Les protéines au jardin

ven, 01/03/2019 - 00:00 -- Angela David
Rubrique : 

Une alimentation équilibrée nécessite un apport suffisant en protéines. Légumineuses, céréales, oléagineux... que vous soyez végétarien ou pas, votre jardin peut vous fournir des protéines végétales très bénéfiques pour votre santé.

Les protéines sont indispensables à la vie, ce sont des molécules qui ont, à la fois, un rôle dans la constitution de tous les organismes (bactérie, virus, végétal, animal…) et dans leur fonctionnement (métabolisme, transmission du message génétique…). Ce sont donc des incontournables de notre ration alimentaire.

Avant de faire le point sur la contribution du jardin à notre alimentation protéique, voyons rapidement ce qu’est une protéine et comment elle se fabrique au jardin.

Les protéines sont des molécules complexes, riches en azote.

Comment se forment-elles à partir de l’azote disponible au jardin ?
Réponse avec le petit croquis ci-dessous...

Zoom sur une famille botanique étonnante, les légumineuses

Ces plantes sont connues pour utiliser l’azote de l’air, elles le font pour fabriquer des protéines grâce au contrat passé avec un type de bactéries, les rhizobiums. Il s’établit une relation à bénéfices réciproques, appelée symbiose, observable grâce aux nodules que la plante développe sur ses racines.
La bactérie est hébergée et profite de la sève élaborée (1).
En échange, elle fournit au végétal l’azote qu’elle capte dans l’air, pour qu’il fabrique des protéines. Avantage pour la planète : l’apport d'engrais azoté est inutile et les résidus des cultures de légumineuses enrichissent le sol en azote pour les cultures suivantes.

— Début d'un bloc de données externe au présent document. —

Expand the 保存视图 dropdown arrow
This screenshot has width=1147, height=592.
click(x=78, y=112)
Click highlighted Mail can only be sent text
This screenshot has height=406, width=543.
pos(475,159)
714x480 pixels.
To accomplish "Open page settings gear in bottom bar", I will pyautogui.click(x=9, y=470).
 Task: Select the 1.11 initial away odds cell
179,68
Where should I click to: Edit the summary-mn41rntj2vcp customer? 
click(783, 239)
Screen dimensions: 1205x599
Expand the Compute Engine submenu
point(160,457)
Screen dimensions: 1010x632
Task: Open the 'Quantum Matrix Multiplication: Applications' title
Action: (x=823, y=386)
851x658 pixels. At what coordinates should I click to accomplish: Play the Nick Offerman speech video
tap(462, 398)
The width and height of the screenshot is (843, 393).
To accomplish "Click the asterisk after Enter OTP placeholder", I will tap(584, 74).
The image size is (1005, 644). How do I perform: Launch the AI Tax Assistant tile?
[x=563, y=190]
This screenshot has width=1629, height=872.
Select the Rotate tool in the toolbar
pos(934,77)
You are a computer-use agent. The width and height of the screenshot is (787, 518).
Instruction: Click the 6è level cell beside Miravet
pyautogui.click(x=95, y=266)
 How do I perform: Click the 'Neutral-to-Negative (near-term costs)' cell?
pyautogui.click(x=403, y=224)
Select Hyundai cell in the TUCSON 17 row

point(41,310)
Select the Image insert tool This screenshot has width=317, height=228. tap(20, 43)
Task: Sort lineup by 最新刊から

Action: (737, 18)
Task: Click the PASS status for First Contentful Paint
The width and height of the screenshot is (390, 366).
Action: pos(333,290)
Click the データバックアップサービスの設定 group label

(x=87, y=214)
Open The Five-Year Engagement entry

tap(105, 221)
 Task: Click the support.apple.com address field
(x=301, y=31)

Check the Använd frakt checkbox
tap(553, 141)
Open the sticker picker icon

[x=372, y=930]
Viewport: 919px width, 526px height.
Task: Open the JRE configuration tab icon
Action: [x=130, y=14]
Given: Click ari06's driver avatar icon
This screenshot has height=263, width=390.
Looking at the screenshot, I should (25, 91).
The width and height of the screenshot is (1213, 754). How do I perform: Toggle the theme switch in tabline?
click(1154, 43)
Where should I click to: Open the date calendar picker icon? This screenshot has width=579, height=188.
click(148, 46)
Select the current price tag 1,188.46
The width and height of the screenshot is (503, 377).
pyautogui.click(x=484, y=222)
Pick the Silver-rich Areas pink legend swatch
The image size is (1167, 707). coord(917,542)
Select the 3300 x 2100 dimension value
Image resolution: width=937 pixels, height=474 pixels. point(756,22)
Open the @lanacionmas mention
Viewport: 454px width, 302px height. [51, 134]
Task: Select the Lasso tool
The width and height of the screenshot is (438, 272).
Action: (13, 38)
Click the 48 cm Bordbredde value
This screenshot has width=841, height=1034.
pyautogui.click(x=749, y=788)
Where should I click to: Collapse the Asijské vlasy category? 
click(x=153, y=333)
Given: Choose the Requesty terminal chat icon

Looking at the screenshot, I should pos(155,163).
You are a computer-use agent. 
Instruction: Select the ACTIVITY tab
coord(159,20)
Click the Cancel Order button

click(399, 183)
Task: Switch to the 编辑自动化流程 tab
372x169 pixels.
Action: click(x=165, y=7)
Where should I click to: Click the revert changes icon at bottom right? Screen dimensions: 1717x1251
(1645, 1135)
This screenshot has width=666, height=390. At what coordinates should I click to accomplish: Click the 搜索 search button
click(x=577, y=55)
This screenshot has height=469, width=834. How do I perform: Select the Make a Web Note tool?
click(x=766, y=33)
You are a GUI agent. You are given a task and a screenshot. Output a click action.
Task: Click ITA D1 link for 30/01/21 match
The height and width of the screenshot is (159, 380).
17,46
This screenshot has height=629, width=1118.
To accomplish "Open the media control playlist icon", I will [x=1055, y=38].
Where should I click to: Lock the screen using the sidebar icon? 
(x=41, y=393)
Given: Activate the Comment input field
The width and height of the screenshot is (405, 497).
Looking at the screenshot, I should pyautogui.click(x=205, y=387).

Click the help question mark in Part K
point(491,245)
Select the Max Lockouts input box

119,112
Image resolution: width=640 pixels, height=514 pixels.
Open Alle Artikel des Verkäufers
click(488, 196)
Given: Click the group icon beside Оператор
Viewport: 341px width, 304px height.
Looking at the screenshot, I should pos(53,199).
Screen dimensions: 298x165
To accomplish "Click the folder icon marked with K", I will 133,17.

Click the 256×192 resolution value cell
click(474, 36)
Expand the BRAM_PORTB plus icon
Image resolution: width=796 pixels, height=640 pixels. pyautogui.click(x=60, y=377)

Le jardin peut-il couvrir nos besoins en protéines ?

Même si les avis sont encore partagés, il est admis qu’une alimentation végétale équilibrée en protéines dépend d’une couverture quantitative suffisante des besoins protéiques et d’une diversification des aliments végétaux.
Il faut consommer à la fois des céréales (riz, blé, maïs…), des légumineuses (pois, haricots, fèves, lentilles…), sans oublier les graines oléagineuses (noisettes, amandes, courges, cacahuètes…).

Quels sont nos besoins quotidiens en protéines ?

On les évalue en grammes de protéines/jour/kg de poids.
• Pour l’adulte : 0,8 g (40 g pour un poids de 50 kg)
• les jeunes et les seniors : 1 g
• la femme enceinte : 1,2 g
• les sportifs : on est plutôt entre 1,2 et 1,5 g et jusqu’à 2 g pour les sports de force.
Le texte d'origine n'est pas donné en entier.